Fort Scratchley was the only military installation on the East Coast of Australia that actually fired guns in anger during WWII when a Japanese Submarine surfaced & shot shells at Newcastle. I guess they were after the Port installations or the Shipyards.
But we must travel back to 1882 when Fort Scratchley was opened after fears of Russian attacks. While the guns were installed then, the soldiers barracks and officers residents were built in 1886. I wonder where they were before then & how long it would have taken them to get to the guns if the Russians had actually attacked. Lucky they didn't eh? lol!
But seriously, I want to get back here & have an indepth look through this historic part of Newcastle.
I could see the contestants in the water from where we were working in Noah's on the Beach.
This photo is one of them doing a cutback so please enlarge it to have a look at his style.\
This year sees Newcastle celebrating the 20th anniversary of "Surfest" & some of the surfers were actually staying at Noah's which was, as explained above, right across from the action. Not conducive to work I must admit! The master of understatement strikes yet again, but being a surfer from farther back than I care to remember you can't really blame me can you?
If you're interested in any further info' & results then check the website below.
You know how I rave about Sydney's beaches. Well I have to admit that Newcastles' aren't too bad either.

*What you will do*.
a: Output the part of the Newcastle post between "But seriously, I" and "the website below.", inclusive.
b: Answer these questions from the Newcastle post:
(i) What surfaced and fired shells at Newcastle during WWII?
(ii) In what year was Fort Scratchley opened?
(iii) Which anniversary of "Surfest" is Newcastle celebrating this year?

*Data*.
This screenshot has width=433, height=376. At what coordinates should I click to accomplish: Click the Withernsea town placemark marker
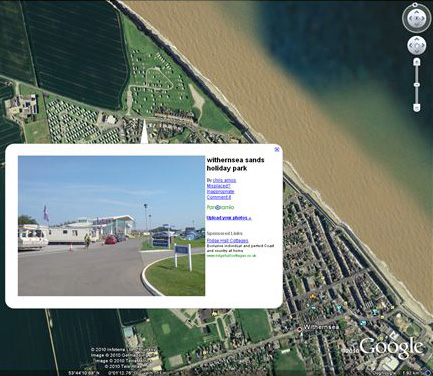click(299, 329)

*List of solutions*.
a:
But seriously, I want to get back here & have an indepth look through this historic part of Newcastle.
I could see the contestants in the water from where we were working in Noah's on the Beach.
This photo is one of them doing a cutback so please enlarge it to have a look at his style.\
This year sees Newcastle celebrating the 20th anniversary of "Surfest" & some of the surfers were actually staying at Noah's which was, as explained above, right across from the action. Not conducive to work I must admit! The master of understatement strikes yet again, but being a surfer from farther back than I care to remember you can't really blame me can you?
If you're interested in any further info' & results then check the website below.

b:
(i) A Japanese submarine
(ii) 1882
(iii) The 20th anniversary